=== Set problem ===
Put these records into a numbered list, one line per item, skipping any blank lines and leaving out the pictures.

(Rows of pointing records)

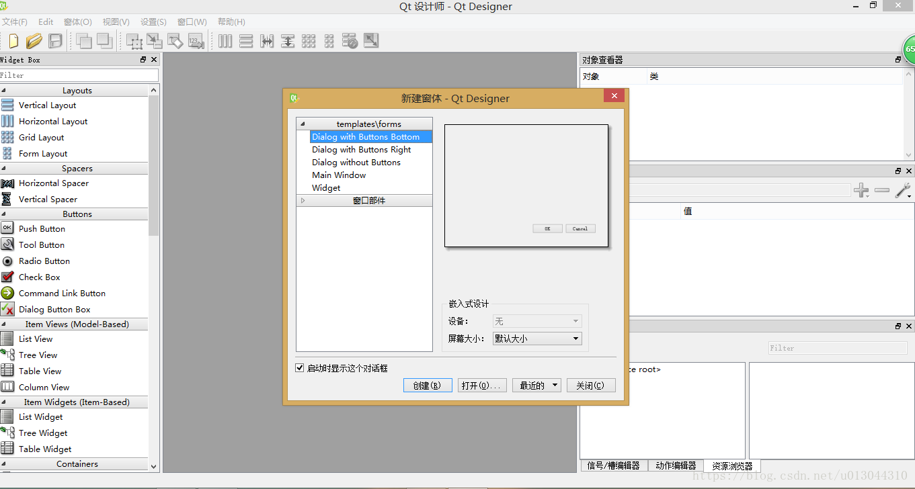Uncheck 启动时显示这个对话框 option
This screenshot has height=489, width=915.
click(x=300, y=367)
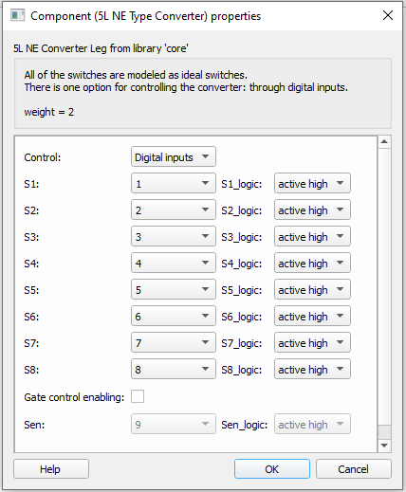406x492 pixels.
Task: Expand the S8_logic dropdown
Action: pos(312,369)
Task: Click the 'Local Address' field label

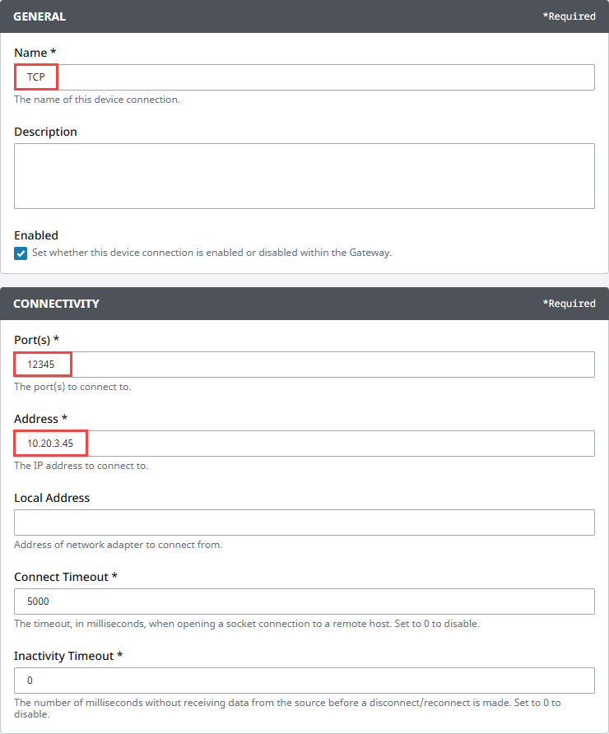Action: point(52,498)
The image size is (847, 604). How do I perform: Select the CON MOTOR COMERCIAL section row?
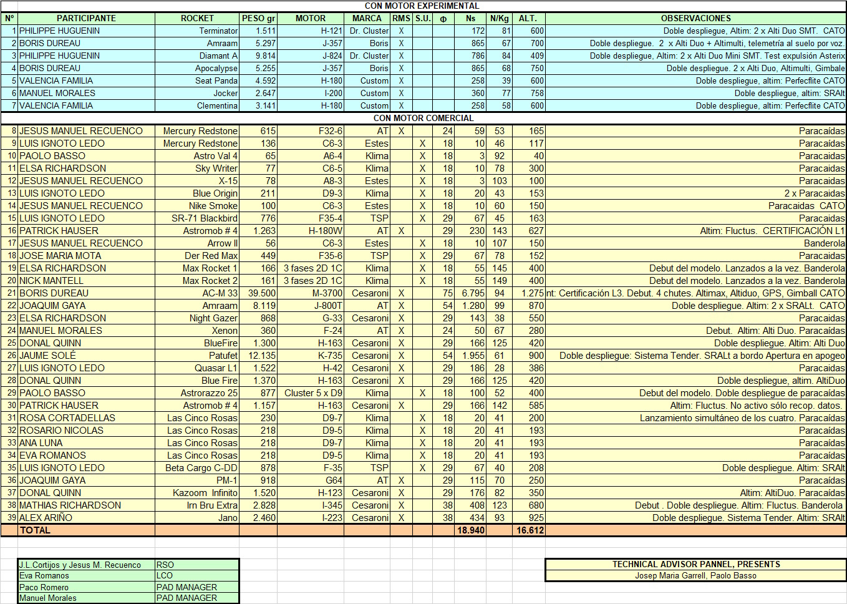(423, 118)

=== Result of the task ===
1. Uncheck 启动时显示这个对话框 option
2. This screenshot has height=489, width=915.
3. click(x=300, y=367)
4. 406x492 pixels.
5. Task: Expand the S8_logic dropdown
6. Action: pos(312,369)
7. Task: Click the 'Local Address' field label
8. Action: point(52,498)
9. The image size is (847, 604). How do I perform: Select the CON MOTOR COMERCIAL section row?
10. (423, 118)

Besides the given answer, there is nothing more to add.